Uppermost House: The gift at the door

PeterLewisTreehouseCMYKBy S. Peter Lewis

BN Columnist

On a recent Friday evening, following sketchy directions from a toothless guy at a gas station, I turned a rented sedan onto a quiet street in a small town in western Virginia and began scanning house numbers. When I got close, I flicked the headlights off and drove the last hundred feet in the dark. At the correct driveway, I turned in and let the car coast slowly to a stop on the crunchy gravel. I got out, left the door ajar, stepped quietly up onto the porch and rang the bell.

A beautiful young woman answered wearing sweatpants, a hoodie and socks. She stared, tipped her head, blinked, and then her eyes got big and she fell into my arms.

“I didn’t know what to get you for your birthday,” I said through a mouthful of brown curls.

“So you got me you!” my daughter whispered in my ear.

It took Amanda 7,670 days to reach her 21st birthday, which, if you do the math, is just about average. I pondered for weeks what to get her as a gift for this milestone day, but dismissed each idea in turn — cash (too impersonal), shoes (57 pairs is enough already), and a baby rhinoceros (they smell, plus her room at college is pretty small).

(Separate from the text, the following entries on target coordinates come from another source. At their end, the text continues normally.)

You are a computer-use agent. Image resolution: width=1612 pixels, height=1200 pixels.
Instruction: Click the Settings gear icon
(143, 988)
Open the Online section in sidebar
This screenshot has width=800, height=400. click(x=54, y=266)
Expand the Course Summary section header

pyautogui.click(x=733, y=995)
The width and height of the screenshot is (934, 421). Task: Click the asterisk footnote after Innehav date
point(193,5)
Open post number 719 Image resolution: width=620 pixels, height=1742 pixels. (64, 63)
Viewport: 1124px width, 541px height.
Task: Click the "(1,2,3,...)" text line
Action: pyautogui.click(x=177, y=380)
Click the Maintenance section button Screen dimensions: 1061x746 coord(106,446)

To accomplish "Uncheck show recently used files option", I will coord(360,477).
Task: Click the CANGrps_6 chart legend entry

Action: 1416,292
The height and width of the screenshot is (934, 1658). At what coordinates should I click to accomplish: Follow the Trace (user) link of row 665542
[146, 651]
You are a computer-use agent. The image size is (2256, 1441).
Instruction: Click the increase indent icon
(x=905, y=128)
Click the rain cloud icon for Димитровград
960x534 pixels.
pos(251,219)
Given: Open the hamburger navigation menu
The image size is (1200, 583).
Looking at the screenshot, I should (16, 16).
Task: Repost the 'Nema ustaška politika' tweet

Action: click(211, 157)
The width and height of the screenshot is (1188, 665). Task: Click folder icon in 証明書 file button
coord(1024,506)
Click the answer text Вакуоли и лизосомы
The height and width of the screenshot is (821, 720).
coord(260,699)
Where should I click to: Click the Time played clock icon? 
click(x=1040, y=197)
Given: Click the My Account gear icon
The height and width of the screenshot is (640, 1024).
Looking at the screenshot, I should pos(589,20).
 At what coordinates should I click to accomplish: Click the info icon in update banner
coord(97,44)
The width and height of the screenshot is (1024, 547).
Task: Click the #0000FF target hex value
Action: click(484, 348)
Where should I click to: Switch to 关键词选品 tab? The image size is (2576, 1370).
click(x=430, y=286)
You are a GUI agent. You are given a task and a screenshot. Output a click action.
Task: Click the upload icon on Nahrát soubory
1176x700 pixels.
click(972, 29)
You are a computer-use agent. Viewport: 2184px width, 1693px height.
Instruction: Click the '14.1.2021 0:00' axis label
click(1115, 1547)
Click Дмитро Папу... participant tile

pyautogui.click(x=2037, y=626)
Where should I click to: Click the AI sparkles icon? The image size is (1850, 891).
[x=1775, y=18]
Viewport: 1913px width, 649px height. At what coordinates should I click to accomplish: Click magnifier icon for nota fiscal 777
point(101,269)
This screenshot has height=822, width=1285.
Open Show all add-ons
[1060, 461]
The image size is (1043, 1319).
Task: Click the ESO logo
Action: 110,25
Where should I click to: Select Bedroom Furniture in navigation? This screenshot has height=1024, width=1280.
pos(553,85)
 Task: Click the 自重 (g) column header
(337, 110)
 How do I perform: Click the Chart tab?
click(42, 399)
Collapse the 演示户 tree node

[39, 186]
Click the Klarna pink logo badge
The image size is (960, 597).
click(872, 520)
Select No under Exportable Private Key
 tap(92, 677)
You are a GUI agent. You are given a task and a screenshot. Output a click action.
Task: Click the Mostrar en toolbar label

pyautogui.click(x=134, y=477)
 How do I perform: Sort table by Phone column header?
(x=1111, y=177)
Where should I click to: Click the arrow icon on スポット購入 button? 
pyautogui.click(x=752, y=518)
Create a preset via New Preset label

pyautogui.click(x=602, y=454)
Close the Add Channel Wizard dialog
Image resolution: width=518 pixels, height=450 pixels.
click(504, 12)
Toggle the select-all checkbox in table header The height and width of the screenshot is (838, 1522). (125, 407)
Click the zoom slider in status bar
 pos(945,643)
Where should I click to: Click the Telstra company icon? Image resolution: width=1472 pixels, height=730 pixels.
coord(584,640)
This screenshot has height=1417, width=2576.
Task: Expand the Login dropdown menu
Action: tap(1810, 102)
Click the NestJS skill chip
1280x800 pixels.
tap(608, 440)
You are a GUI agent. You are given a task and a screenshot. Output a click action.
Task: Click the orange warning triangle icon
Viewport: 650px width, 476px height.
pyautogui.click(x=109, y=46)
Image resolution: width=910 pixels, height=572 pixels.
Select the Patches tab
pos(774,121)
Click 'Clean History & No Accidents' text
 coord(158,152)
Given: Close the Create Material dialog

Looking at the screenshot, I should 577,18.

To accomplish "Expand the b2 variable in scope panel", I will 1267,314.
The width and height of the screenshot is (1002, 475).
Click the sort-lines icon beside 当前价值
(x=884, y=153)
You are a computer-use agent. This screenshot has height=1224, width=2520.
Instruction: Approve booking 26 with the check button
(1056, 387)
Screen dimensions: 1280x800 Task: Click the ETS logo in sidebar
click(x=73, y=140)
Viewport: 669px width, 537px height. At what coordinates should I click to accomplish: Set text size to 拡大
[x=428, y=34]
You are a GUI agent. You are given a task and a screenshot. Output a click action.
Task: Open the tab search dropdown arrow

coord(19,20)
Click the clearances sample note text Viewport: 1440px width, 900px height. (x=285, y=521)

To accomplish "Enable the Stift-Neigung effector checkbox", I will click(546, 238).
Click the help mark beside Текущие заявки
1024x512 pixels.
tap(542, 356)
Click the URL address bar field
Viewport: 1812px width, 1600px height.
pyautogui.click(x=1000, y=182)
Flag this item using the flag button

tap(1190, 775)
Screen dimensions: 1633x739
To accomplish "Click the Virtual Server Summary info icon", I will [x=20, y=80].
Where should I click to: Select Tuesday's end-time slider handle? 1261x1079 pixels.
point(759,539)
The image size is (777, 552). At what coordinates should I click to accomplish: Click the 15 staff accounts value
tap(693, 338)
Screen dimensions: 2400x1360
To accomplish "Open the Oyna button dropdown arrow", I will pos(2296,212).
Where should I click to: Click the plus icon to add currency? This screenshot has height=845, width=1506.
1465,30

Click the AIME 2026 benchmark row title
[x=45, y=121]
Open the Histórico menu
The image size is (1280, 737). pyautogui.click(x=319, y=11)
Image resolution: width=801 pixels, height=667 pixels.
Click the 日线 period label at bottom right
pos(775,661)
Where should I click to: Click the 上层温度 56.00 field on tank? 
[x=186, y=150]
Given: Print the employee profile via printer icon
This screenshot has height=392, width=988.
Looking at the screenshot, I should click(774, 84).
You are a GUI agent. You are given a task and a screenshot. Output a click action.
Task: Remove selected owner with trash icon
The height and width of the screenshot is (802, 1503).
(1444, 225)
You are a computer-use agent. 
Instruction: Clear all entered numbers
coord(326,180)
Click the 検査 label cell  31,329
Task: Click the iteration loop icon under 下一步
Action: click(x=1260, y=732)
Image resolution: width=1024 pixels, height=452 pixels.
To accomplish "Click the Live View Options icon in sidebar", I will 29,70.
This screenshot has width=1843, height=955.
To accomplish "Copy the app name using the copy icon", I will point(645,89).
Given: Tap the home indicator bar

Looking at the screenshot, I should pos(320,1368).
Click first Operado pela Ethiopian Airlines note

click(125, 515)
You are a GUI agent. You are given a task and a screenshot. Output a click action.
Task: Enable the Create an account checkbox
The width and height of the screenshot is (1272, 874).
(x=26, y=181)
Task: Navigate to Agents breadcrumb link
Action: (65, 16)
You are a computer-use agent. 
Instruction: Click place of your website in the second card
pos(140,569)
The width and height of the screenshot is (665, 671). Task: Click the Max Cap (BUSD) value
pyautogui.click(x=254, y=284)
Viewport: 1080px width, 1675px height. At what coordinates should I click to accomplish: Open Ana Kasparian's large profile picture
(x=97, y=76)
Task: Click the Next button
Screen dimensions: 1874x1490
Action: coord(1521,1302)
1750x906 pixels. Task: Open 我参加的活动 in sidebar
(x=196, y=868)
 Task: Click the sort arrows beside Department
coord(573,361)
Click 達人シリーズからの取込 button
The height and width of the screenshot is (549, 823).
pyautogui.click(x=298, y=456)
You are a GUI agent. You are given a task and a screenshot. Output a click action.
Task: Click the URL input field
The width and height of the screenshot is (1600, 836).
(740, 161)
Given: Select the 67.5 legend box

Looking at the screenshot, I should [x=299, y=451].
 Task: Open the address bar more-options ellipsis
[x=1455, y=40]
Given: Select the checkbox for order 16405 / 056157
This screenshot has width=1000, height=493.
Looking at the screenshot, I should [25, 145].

Finally, I listened to my heart and realized that I didn’t wanted to give my precious daughter some thing; I wanted to be with her, to stand in front of her and hold her face in my hands and tell her how proud I was of the young woman she’d become. So, I bought a plane ticket.

There was some pushback about the idea, especially from some of my female friends. “Yuck,” said one; and “If my dad showed up on my 21st birthday I’d shoot him,” said another; and “Are you sure this is a good idea?” said a third, deeply concerned, her hand on my arm, ready to pull me back from the brink of parental impropriety.

The general fear was spawned by the fact that turning 21 in our culture has a certain social significance — for mostly the wrong reasons, unfortunately — and having a middle-aged guy show up unannounced could certainly spoil a typical 21-year-old’s evening plans. But for my daughter, the stereotypical first chance at boozing and partying and acting like an utter fool until the wee hours without risking jail time held no such attraction. This is a girl virtually immune to negative peer pressure, whose life has been characterized by a nearly unbroken string of wise decisions. In the end, I flew south riding the buoyant encouragement of my wife: “Oh Peter, you should totally do that!”

The next two days were perfect. Amanda drove me around the town and the university campus, pointing to this and that while I just looked at her and smiled, hearing almost none of her words, just delighted to be breathing the same air with her.

We worked out, went trail running high in the Blue Ridge Mountains, and ate pizza and burritos with her many friends. We laughed constantly and flopped exhausted each night in her room, watching movies until we began to doze off. It was just like when we were kids growing up together.

On Sunday morning, she was excited to take me to her church. It was a big, energized place, full of young people, and the musicians were many and the music was joyful. I stood next to my daughter and sang my heart out to God, thankful beyond measure.

On the wall of Amanda’s room is a poster that she has covered with inspirational quotes and sayings, from famous people, from her friends, and many from the Bible. On Monday morning, while she was rummaging around in the kitchen getting ready for class and I was packing my bags to go home, I found a blank spot near one corner and wrote, “I love you. I’m praying for you. I trust you. You’re safe. I’m listening, — Dad.”

A few minutes later, we stood in the driveway, facing each other with our hands intertwined. I prayed for her and then held her for a very long time in my arms. And then we let go and she drove off to class and I pointed my rental car east toward Richmond.

I had trouble driving away from my daughter, and it wasn’t because of the glare of the early sun. It’s just hard to see through so many tears.